**SUPPLIED PASSAGE**
○ ○ ○ ○ ○
The solenoid mechanism 80 includes a solenoid chamber 81 defined in the valve housing 51. When the control valve 50 is attached to the rear housing member 4 of the compressor, an annular chamber 56 is defined between the valve housing 51 and an inner surface of the rear housing member 4 at a position corresponding to the location of the common port 53. The valve housing 51 contains a pressure application passage 57 formed to connect the annular chamber 56 and the solenoid chamber 81. The crank pressure Pc is applied through the annular chamber 56 and the pressure application passage 57 to the solenoid chamber 81.
A fixed iron core 84 is located between the solenoid chamber 81 and the first valve chamber 61. The solenoid chamber 81 contains the first plunger 82 and the second plunger 83. A coil 85 is wound around the fixed iron core 84 to surround the plungers 82 and 83. Energization of the coil 85 is controlled by the controller C. The electromagnetic force generated by energization of the coil 85 urges the plungers 82 and 83 toward the fixed iron core 84 against the forces of the springs 66 and 75, respectively. If an electric current having a certain level is supplied to the coil 85, the force of the first plunger 82 toward the fixed iron core 84 overcomes the force of the opening spring 66 to fully close the first valve mechanism 60. On the contrary, if no electric current is supplied to the coil 85, the first valve mechanism 60 is fully opened. Accordingly, the first valve mechanism 60 is opened and closed selectively by external control. The second valve mechanism 70 adjusts the effective size of the valve opening 72 depending on the level of electric current supplied to the coil 85 and the suction pressure Ps.
The operation of the variable displacement compressor of Figs 1 and 2 will now be described.
○ ○ ○ ○ ○
**SOURCE MATERIAL**
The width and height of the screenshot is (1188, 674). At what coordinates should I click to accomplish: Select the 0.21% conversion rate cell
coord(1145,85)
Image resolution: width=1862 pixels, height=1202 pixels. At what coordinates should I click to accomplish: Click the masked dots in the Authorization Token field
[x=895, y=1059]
○ ○ ○ ○ ○
**WORK TO DO**
Quote the passage about the compressor's solenoid mechanism in full, word for word.

**TASK RESULT**
The solenoid mechanism 80 includes a solenoid chamber 81 defined in the valve housing 51. When the control valve 50 is attached to the rear housing member 4 of the compressor, an annular chamber 56 is defined between the valve housing 51 and an inner surface of the rear housing member 4 at a position corresponding to the location of the common port 53. The valve housing 51 contains a pressure application passage 57 formed to connect the annular chamber 56 and the solenoid chamber 81. The crank pressure Pc is applied through the annular chamber 56 and the pressure application passage 57 to the solenoid chamber 81.
A fixed iron core 84 is located between the solenoid chamber 81 and the first valve chamber 61. The solenoid chamber 81 contains the first plunger 82 and the second plunger 83. A coil 85 is wound around the fixed iron core 84 to surround the plungers 82 and 83. Energization of the coil 85 is controlled by the controller C. The electromagnetic force generated by energization of the coil 85 urges the plungers 82 and 83 toward the fixed iron core 84 against the forces of the springs 66 and 75, respectively. If an electric current having a certain level is supplied to the coil 85, the force of the first plunger 82 toward the fixed iron core 84 overcomes the force of the opening spring 66 to fully close the first valve mechanism 60. On the contrary, if no electric current is supplied to the coil 85, the first valve mechanism 60 is fully opened. Accordingly, the first valve mechanism 60 is opened and closed selectively by external control. The second valve mechanism 70 adjusts the effective size of the valve opening 72 depending on the level of electric current supplied to the coil 85 and the suction pressure Ps.
The operation of the variable displacement compressor of Figs 1 and 2 will now be described.